黎衍對黎元的教導有一個核心,貫穿始終:保持清醒。
他是在一個很尋常的晚上說的——偏殿裡燈點了好幾盞,黎元正趴在桌上描字,描到“明”字的時候筆鋒收得有些急,最後一筆出了格。
黎衍靠在椅背上看著他把那個字重描了一遍,忽然開口。
“以後不管誰對你說什麼好聽的,你都要記住——你是君,他們是臣。感情可以有,但不能被感情矇蔽。”

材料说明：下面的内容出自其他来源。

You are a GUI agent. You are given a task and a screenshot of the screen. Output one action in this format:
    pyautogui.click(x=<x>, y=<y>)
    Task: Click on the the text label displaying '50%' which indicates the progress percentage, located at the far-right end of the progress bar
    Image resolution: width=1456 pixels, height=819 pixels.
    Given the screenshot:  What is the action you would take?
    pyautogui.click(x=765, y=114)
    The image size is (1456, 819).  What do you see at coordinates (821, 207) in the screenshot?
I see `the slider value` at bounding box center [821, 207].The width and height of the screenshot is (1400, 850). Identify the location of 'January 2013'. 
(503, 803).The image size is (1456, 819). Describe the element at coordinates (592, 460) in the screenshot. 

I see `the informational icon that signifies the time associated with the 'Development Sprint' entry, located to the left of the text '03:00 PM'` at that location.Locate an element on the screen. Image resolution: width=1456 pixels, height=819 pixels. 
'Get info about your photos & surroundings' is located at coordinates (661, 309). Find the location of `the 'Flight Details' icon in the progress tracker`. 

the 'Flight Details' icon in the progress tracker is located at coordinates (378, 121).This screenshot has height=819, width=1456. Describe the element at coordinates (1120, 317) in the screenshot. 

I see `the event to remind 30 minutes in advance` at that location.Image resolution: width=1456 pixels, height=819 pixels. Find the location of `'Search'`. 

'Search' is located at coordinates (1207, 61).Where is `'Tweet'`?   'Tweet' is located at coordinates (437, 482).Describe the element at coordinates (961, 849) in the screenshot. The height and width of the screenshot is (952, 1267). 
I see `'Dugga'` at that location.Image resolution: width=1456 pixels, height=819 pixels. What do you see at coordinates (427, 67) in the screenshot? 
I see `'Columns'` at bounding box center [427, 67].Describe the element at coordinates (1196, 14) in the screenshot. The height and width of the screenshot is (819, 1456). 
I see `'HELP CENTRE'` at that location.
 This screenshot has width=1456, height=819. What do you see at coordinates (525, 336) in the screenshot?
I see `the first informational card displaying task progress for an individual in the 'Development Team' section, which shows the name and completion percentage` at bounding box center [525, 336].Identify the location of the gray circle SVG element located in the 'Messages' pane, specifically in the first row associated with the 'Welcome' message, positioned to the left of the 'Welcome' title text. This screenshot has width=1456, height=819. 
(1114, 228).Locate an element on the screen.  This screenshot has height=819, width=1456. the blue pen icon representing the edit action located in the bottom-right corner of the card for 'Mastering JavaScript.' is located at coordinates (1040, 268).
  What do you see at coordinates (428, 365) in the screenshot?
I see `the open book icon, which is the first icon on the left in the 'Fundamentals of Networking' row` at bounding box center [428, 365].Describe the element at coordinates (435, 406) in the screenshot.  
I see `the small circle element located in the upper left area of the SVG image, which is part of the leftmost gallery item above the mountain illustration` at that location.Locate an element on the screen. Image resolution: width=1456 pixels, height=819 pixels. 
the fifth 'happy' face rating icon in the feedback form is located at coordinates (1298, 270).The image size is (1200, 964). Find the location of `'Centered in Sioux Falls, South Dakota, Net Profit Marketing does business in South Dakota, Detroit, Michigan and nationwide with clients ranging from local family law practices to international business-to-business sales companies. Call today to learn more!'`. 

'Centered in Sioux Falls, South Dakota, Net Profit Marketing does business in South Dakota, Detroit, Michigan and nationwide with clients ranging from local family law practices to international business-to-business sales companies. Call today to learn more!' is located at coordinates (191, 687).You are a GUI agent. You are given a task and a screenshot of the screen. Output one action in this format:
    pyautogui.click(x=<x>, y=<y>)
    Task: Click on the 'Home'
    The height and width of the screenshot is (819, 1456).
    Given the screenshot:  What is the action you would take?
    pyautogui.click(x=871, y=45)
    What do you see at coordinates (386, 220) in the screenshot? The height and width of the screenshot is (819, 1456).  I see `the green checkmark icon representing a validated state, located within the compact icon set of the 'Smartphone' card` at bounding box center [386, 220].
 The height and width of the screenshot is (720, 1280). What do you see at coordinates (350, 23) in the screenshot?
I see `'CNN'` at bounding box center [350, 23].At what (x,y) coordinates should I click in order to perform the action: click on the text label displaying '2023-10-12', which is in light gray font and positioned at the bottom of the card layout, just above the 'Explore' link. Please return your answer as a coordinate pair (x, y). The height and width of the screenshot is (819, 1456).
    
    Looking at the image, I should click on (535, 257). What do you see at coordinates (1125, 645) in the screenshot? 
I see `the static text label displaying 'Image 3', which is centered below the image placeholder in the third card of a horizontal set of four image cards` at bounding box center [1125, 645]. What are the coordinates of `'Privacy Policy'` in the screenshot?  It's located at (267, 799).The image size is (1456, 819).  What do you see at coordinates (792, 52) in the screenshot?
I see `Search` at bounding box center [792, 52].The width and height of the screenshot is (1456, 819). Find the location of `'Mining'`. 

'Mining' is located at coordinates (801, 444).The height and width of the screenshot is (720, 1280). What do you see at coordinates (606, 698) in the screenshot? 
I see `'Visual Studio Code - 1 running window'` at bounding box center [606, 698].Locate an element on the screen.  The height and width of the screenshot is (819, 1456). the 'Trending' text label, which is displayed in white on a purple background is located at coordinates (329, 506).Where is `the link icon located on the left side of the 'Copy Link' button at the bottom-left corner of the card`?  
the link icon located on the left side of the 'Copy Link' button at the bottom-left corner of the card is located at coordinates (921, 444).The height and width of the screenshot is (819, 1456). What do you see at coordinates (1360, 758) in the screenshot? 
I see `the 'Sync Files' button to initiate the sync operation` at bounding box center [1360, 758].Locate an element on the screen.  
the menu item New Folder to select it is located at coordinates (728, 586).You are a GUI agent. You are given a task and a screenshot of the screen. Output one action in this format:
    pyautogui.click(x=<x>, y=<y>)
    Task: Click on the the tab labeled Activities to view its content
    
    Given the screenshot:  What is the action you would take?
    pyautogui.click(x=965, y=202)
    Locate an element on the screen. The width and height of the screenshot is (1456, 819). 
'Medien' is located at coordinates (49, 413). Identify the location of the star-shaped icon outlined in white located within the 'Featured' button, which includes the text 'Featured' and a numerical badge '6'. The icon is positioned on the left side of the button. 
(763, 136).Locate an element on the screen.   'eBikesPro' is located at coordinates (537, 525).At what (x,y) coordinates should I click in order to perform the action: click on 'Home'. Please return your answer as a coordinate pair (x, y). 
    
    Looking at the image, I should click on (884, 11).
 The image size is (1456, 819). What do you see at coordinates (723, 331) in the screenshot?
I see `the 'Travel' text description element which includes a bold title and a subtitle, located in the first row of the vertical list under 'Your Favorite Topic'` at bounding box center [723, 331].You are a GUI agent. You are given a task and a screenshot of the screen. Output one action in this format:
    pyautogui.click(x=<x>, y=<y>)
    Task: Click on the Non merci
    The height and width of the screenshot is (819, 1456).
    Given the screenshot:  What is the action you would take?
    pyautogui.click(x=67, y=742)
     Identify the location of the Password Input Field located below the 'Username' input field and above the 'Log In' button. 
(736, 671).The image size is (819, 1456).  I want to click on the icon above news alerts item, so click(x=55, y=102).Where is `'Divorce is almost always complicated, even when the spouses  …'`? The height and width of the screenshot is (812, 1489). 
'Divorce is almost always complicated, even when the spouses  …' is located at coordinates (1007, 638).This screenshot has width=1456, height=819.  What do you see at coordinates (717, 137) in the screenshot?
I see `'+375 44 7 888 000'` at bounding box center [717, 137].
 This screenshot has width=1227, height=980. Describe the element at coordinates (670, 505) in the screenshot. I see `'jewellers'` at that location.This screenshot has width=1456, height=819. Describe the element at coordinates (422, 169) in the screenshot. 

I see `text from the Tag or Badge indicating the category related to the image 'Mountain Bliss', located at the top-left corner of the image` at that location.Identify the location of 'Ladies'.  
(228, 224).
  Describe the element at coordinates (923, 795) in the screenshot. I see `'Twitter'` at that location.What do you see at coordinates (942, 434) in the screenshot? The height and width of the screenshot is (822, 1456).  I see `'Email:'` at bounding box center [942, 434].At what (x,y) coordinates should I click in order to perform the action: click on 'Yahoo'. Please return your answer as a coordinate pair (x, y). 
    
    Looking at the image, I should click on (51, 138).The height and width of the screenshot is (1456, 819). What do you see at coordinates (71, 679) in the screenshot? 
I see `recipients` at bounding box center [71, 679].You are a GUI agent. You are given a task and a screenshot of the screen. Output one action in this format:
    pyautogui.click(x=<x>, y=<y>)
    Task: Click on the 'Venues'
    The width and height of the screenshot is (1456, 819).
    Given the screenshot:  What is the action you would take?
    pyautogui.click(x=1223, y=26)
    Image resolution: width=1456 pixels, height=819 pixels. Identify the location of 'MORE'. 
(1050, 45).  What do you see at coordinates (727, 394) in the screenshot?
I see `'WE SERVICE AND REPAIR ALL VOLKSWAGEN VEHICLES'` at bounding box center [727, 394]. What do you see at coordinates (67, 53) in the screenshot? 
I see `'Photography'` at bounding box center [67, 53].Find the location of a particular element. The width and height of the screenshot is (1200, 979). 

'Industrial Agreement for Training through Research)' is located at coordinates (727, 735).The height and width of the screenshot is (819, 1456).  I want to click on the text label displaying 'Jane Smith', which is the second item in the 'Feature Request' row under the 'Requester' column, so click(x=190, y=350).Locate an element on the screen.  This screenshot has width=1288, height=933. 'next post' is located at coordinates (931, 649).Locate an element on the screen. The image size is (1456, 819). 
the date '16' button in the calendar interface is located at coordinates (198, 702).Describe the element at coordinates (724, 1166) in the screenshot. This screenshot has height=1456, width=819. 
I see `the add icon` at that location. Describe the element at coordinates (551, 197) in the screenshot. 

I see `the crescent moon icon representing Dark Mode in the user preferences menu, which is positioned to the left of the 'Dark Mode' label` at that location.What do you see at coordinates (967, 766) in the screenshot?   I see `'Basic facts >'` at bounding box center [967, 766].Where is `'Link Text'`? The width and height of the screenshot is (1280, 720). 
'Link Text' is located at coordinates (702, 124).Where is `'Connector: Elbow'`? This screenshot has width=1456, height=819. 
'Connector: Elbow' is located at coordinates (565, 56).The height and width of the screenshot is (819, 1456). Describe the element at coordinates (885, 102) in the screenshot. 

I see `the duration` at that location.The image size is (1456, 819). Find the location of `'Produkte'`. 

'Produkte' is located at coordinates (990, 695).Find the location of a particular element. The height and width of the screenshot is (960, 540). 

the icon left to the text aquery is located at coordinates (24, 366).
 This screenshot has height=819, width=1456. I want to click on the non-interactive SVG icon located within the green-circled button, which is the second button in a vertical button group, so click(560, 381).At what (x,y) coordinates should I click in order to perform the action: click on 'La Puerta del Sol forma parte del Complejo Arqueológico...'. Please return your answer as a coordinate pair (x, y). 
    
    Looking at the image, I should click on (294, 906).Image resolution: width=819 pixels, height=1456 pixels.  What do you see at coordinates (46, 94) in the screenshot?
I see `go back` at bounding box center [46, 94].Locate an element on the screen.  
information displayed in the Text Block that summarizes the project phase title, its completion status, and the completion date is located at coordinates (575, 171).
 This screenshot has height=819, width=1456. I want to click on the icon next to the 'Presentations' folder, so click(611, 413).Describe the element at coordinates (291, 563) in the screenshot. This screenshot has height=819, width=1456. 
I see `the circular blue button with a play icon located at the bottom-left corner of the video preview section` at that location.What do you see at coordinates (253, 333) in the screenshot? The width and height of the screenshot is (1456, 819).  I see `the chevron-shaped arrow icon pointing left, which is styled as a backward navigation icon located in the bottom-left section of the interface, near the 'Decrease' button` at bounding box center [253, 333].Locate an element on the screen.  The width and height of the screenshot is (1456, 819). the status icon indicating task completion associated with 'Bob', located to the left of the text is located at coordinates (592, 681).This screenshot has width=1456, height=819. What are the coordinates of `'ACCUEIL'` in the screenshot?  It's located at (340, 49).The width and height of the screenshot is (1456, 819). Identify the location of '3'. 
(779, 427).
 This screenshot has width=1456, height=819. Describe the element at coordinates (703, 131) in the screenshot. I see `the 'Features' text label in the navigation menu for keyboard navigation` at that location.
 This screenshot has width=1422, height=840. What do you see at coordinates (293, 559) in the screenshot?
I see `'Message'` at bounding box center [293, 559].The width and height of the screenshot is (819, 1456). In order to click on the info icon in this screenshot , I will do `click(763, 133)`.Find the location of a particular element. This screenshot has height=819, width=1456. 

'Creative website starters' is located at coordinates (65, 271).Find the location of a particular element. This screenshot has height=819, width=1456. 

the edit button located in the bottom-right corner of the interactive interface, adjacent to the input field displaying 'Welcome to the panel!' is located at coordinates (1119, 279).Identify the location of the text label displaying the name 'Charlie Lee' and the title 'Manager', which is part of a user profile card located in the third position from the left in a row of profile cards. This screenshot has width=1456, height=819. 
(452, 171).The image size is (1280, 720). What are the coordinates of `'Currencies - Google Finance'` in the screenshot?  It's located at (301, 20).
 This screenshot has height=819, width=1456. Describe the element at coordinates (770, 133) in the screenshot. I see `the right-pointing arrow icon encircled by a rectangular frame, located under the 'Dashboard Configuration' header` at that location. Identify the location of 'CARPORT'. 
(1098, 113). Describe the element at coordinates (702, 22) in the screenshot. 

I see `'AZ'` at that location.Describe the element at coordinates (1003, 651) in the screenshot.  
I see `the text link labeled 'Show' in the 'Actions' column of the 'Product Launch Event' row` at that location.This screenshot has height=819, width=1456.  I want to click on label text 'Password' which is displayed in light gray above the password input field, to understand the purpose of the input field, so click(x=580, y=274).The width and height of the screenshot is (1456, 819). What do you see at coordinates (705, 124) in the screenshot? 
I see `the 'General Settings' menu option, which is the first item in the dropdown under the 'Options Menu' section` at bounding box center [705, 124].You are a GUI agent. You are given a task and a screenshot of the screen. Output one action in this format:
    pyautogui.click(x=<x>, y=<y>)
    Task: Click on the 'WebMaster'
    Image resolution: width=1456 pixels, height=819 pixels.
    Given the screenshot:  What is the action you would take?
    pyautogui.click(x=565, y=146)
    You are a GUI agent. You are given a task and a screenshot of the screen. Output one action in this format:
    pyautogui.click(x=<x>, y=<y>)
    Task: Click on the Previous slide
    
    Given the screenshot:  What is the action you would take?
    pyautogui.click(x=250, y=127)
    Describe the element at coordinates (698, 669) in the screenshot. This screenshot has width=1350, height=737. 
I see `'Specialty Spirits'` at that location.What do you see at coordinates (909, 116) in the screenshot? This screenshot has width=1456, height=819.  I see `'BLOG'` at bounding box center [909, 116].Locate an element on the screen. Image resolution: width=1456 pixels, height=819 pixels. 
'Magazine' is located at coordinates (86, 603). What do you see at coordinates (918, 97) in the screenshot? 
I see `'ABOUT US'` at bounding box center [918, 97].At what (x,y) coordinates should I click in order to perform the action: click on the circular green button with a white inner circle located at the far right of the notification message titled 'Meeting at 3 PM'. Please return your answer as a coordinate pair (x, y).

黎元的筆停在紙上。他抬起頭來看著父皇,父皇的臉上還是那副冷硬的表情,但黎元聽得出這句話的分量。
不是訓誡,是提醒。
黎衍又說,清醒不只是對外人,也是對自己。自己沒看到的事不輕信,自己不瞭解的事不妄斷,自己沒想清楚的事不急著表態。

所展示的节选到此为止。